TASK INSTRUCTIONS ▸ Omit the pictures. Transcribe exactly the lines below, from the one with "Task: Click the" up to and including the last.

DATASET ▸
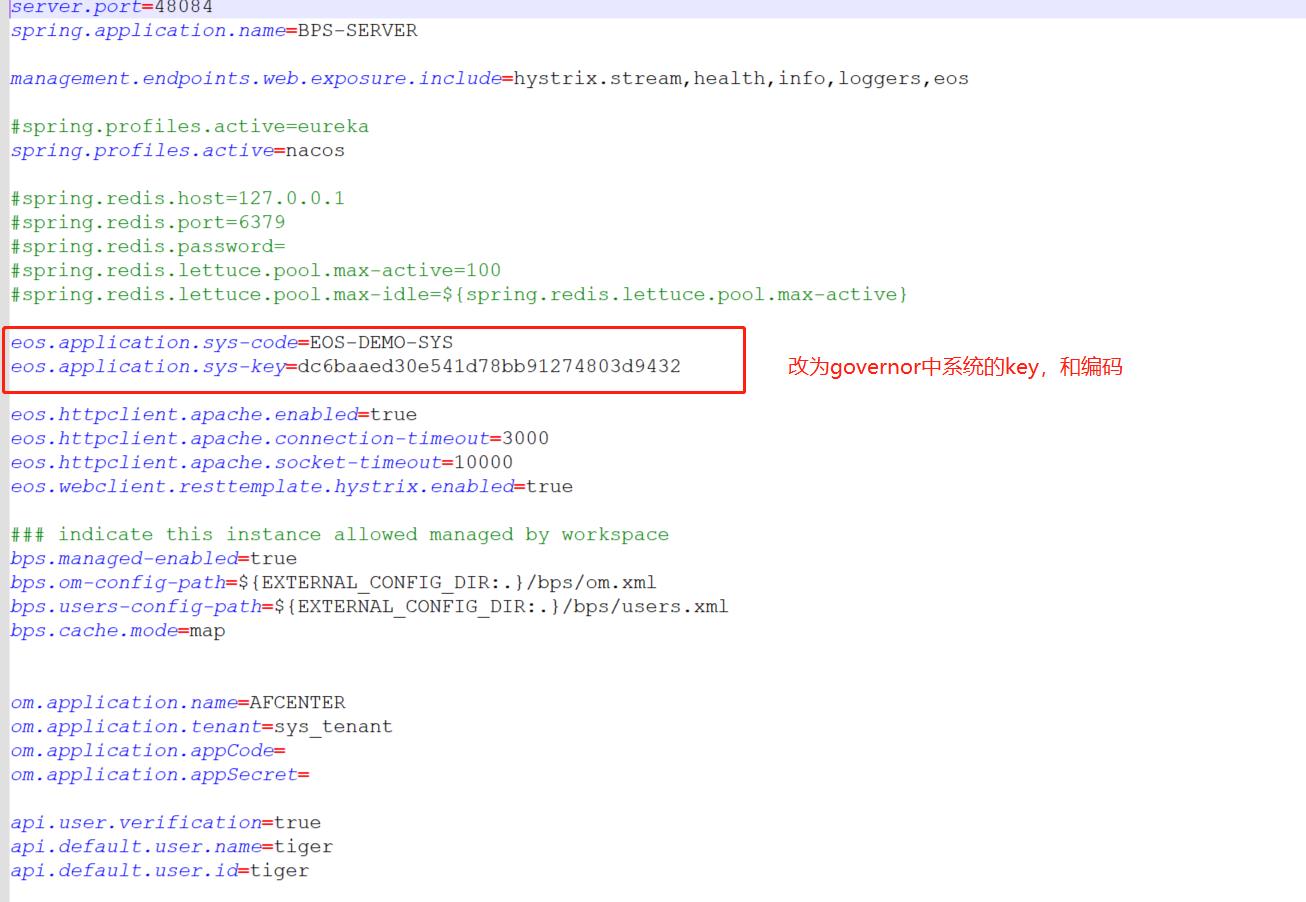Click the commented spring.redis.password line
The width and height of the screenshot is (1306, 902).
[x=147, y=246]
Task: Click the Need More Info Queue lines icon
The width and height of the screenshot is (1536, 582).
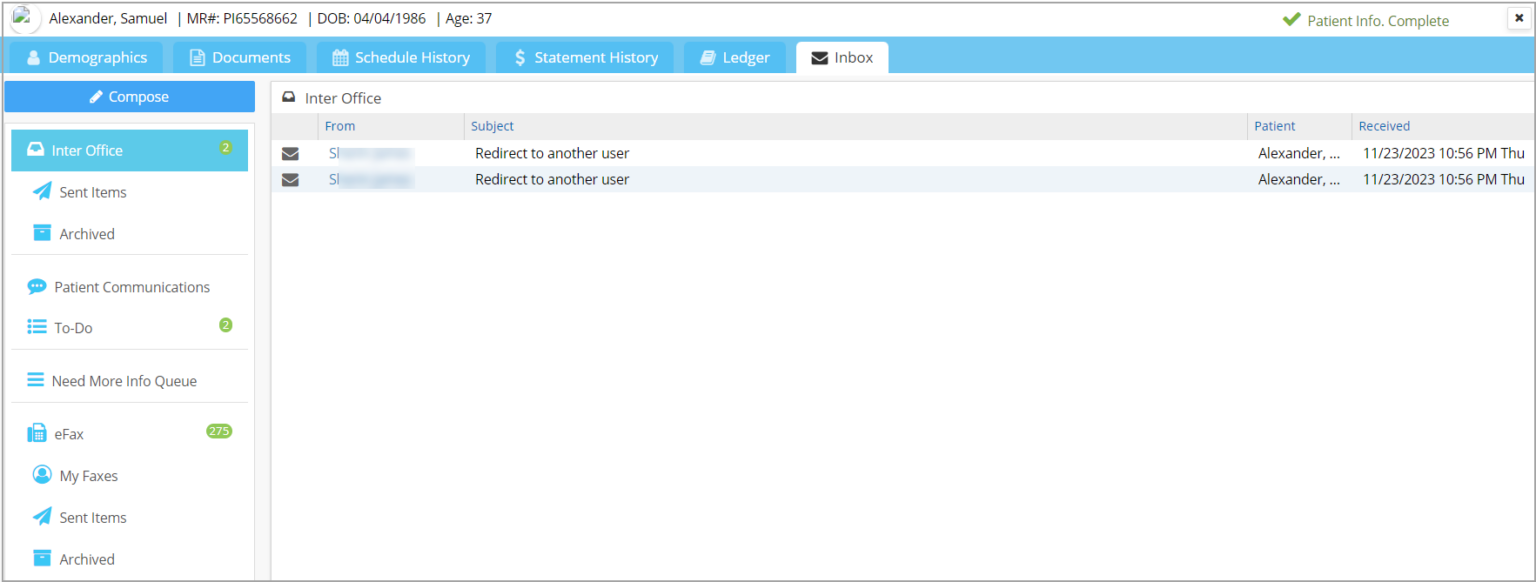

ANSWER SECTION ▸
Task: Click the Need More Info Queue lines icon
The width and height of the screenshot is (1536, 582).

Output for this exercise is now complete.